Work instructions:
Please transcribe exactly, and only, the lines of the data below between the line holding "This screenshot has height=800, width=600." and the line holding "Screen dimensions: 1080x607", inclusive.

START Records provided

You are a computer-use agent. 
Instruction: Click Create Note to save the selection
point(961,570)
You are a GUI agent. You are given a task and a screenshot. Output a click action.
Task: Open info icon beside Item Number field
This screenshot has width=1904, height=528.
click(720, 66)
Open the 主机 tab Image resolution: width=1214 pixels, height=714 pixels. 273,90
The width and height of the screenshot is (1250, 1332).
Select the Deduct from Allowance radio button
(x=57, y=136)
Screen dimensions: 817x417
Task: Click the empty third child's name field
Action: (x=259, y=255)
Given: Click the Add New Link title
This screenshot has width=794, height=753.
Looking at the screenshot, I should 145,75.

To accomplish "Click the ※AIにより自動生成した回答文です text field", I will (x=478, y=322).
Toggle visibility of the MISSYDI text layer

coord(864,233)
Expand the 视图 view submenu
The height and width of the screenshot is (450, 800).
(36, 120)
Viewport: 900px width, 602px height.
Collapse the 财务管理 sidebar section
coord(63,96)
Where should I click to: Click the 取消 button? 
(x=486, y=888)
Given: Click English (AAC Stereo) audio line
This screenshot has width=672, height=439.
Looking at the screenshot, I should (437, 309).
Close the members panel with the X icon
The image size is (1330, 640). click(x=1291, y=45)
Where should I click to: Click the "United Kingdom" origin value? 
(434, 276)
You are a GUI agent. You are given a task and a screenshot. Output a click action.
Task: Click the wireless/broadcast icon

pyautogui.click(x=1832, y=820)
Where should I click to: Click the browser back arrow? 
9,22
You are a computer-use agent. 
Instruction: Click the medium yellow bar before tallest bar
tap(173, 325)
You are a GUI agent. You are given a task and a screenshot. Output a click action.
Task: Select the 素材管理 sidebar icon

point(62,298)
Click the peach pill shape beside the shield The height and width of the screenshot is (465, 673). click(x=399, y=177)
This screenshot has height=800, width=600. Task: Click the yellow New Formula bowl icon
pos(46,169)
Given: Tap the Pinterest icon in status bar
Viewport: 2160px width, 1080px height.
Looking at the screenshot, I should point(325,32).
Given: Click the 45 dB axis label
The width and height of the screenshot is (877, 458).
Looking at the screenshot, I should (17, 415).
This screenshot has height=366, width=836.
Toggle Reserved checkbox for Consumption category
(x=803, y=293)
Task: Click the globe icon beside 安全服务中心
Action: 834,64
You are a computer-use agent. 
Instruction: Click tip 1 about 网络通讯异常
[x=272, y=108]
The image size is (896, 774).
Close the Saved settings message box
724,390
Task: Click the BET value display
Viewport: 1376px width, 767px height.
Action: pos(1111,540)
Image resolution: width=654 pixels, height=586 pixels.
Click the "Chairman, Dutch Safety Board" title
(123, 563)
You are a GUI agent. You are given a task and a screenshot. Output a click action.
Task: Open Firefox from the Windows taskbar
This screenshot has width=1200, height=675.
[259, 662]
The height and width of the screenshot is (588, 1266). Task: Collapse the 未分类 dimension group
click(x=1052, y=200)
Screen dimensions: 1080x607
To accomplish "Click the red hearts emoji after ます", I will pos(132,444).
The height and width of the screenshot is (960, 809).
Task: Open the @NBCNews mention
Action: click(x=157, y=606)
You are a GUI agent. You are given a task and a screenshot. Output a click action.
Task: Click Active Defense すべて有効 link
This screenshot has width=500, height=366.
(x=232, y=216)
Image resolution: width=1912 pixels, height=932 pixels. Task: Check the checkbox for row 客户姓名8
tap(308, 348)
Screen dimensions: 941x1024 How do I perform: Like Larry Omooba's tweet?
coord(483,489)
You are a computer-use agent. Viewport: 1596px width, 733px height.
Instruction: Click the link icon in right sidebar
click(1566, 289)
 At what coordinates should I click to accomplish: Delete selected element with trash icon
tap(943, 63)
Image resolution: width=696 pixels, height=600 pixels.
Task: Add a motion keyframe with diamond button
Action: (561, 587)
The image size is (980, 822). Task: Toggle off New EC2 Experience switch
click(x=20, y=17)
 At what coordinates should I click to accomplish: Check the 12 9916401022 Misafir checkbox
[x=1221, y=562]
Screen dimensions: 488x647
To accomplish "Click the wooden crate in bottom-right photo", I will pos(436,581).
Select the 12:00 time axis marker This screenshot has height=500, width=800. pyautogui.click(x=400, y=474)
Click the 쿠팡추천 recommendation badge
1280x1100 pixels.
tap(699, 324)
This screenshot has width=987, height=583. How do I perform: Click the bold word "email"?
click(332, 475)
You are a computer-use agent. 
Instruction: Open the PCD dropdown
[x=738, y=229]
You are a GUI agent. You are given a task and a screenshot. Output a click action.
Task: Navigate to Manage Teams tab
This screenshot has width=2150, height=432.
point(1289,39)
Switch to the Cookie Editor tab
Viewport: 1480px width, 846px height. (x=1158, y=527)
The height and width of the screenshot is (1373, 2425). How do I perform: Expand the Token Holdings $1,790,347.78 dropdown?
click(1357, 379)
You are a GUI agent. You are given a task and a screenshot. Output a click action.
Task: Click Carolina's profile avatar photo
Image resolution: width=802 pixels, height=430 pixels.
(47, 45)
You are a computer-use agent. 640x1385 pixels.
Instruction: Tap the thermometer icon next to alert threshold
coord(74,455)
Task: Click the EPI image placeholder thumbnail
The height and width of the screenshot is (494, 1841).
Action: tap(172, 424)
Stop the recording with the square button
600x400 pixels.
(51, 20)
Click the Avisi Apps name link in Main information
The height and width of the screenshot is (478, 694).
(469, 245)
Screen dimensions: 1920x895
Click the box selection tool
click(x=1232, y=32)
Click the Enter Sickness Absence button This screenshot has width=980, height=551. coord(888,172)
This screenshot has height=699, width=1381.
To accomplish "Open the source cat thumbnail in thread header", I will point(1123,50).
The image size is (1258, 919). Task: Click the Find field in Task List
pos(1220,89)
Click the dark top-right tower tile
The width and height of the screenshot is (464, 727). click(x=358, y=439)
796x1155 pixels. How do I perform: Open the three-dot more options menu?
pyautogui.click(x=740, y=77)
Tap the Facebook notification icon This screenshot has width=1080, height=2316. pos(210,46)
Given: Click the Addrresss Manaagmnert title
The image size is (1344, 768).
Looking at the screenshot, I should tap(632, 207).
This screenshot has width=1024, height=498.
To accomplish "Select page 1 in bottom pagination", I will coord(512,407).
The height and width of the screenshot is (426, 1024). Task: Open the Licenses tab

END Records provided

Answer box:
This screenshot has height=800, width=600. Task: Click the yellow New Formula bowl icon
pos(46,169)
Given: Tap the Pinterest icon in status bar
Viewport: 2160px width, 1080px height.
Looking at the screenshot, I should point(325,32).
Given: Click the 45 dB axis label
The width and height of the screenshot is (877, 458).
Looking at the screenshot, I should (17, 415).
This screenshot has height=366, width=836.
Toggle Reserved checkbox for Consumption category
(x=803, y=293)
Task: Click the globe icon beside 安全服务中心
Action: 834,64
You are a computer-use agent. 
Instruction: Click tip 1 about 网络通讯异常
[x=272, y=108]
The image size is (896, 774).
Close the Saved settings message box
724,390
Task: Click the BET value display
Viewport: 1376px width, 767px height.
Action: pos(1111,540)
Image resolution: width=654 pixels, height=586 pixels.
Click the "Chairman, Dutch Safety Board" title
(123, 563)
You are a GUI agent. You are given a task and a screenshot. Output a click action.
Task: Open Firefox from the Windows taskbar
This screenshot has width=1200, height=675.
[259, 662]
The height and width of the screenshot is (588, 1266). Task: Collapse the 未分类 dimension group
click(x=1052, y=200)
Screen dimensions: 1080x607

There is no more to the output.